Task directions —
Reproduce each of the following rows verbatim, from the first to the last.

-- Begin Exercise data --

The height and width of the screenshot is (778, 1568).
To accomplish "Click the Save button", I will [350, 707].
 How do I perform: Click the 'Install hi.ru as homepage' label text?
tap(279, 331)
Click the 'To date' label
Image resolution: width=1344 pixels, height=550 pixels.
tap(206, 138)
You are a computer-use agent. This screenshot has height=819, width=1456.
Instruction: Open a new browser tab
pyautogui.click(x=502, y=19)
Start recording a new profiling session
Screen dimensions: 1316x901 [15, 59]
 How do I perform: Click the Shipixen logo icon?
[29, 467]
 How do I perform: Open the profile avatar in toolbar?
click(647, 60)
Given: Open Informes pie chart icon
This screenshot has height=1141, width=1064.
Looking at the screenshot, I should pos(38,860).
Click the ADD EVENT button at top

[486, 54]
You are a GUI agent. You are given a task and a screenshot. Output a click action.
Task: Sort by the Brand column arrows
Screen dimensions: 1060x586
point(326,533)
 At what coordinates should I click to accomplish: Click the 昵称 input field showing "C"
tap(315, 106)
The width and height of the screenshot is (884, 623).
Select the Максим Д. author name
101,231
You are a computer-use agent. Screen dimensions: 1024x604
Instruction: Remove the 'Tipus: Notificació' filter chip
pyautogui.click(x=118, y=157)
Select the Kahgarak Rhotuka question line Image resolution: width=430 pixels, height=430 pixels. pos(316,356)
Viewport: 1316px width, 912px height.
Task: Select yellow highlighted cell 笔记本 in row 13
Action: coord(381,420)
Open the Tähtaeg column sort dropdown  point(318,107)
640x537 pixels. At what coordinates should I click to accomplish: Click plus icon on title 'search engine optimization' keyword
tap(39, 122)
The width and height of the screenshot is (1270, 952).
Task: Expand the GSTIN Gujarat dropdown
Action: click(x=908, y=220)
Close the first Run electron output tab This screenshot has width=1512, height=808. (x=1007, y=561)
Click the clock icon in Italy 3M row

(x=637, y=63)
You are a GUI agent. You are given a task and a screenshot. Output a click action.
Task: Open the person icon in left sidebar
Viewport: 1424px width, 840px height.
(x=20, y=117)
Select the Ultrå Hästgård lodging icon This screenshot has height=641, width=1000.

-- End Exercise data --

Result —
The height and width of the screenshot is (778, 1568).
To accomplish "Click the Save button", I will [350, 707].
 How do I perform: Click the 'Install hi.ru as homepage' label text?
tap(279, 331)
Click the 'To date' label
Image resolution: width=1344 pixels, height=550 pixels.
tap(206, 138)
You are a computer-use agent. This screenshot has height=819, width=1456.
Instruction: Open a new browser tab
pyautogui.click(x=502, y=19)
Start recording a new profiling session
Screen dimensions: 1316x901 [15, 59]
 How do I perform: Click the Shipixen logo icon?
[29, 467]
 How do I perform: Open the profile avatar in toolbar?
click(647, 60)
Given: Open Informes pie chart icon
This screenshot has height=1141, width=1064.
Looking at the screenshot, I should pos(38,860).
Click the ADD EVENT button at top

[486, 54]
You are a GUI agent. You are given a task and a screenshot. Output a click action.
Task: Sort by the Brand column arrows
Screen dimensions: 1060x586
point(326,533)
 At what coordinates should I click to accomplish: Click the 昵称 input field showing "C"
tap(315, 106)
The width and height of the screenshot is (884, 623).
Select the Максим Д. author name
101,231
You are a computer-use agent. Screen dimensions: 1024x604
Instruction: Remove the 'Tipus: Notificació' filter chip
pyautogui.click(x=118, y=157)
Select the Kahgarak Rhotuka question line Image resolution: width=430 pixels, height=430 pixels. pos(316,356)
Viewport: 1316px width, 912px height.
Task: Select yellow highlighted cell 笔记本 in row 13
Action: coord(381,420)
Open the Tähtaeg column sort dropdown  point(318,107)
640x537 pixels. At what coordinates should I click to accomplish: Click plus icon on title 'search engine optimization' keyword
tap(39, 122)
The width and height of the screenshot is (1270, 952).
Task: Expand the GSTIN Gujarat dropdown
Action: click(x=908, y=220)
Close the first Run electron output tab This screenshot has width=1512, height=808. (x=1007, y=561)
Click the clock icon in Italy 3M row

(x=637, y=63)
You are a GUI agent. You are given a task and a screenshot. Output a click action.
Task: Open the person icon in left sidebar
Viewport: 1424px width, 840px height.
(x=20, y=117)
Select the Ultrå Hästgård lodging icon This screenshot has height=641, width=1000.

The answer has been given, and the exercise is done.